As a health geographer, it is a given that place matters. Where you are born, where you live, where you work… these all shape our health and well-being, as well as our healthcare access. However, my background as a history student compels me to emphasize the importance of the histories of these places. Segregation was (and is) an essentially spatial management of racialized bodies and communities. In the U.S. residential segregation remains a reality, even after de jure segregation was ostensibly made illegal. Discriminatory bank lending practices, informal agreements among suburban residents post-white flight, and federal and state policies aimed at helping homeowners that disproportionately benefit white homeowners… these all shape the opportunities available to racially “othered” groups. For example, deindustrialization, the movement of jobs to neighboring suburbs, and hospital closures (esp. after the desegregation of hospitals) all converged to leave Black residents in larger cities in neighborhoods with lower jobs-to-residents ratios, more poorly-funded public schools, and fewer healthcare facilities in proximity. The result is that unemployment is higher, education quality is lesser, and those who do work are typically commuting longer distances to work, which exacts a higher temporal cost on top of the wage disparities these workers may already face.

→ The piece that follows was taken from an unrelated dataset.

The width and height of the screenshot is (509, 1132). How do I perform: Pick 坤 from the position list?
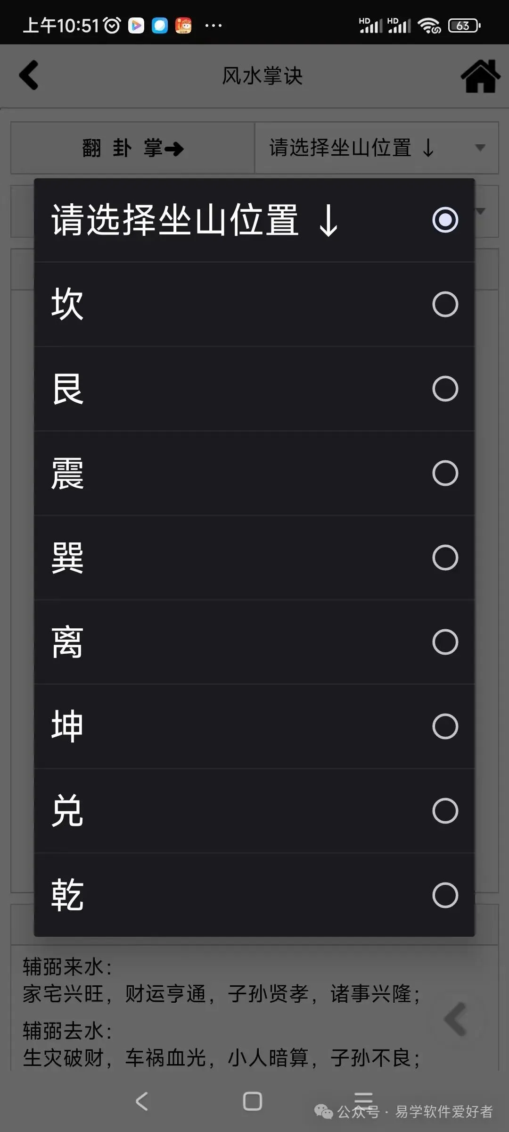tap(255, 726)
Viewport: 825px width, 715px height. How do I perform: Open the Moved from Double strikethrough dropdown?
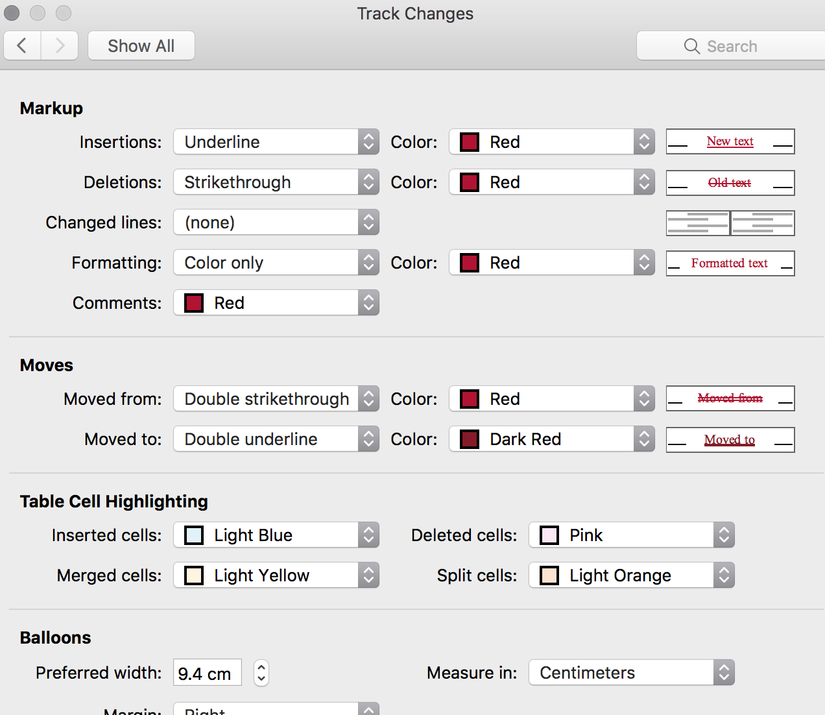tap(276, 399)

“Political economy” is more defined broadly as social scientific inquiry into relationships between people and society. When I say “political economy,” I refer to Anthony Giddens’ Theory of Structuration, wherein the self/identity is situated within a broader (“macro”) social order and social reproduction. In other words, the “micro” cannot be understood without the “macro.” For example, how I understand myself as a cisgender Black woman who is disabled is also contingent upon the ways in which I am racialized, gendered, and medicalized, as well as my class status and relative access to healthcare which confirms my status as “disabled.” My embodiment at the intersections of race, class, disability, and gender are all contingent upon the ways in which social categories (enforced to the end of social reproduction).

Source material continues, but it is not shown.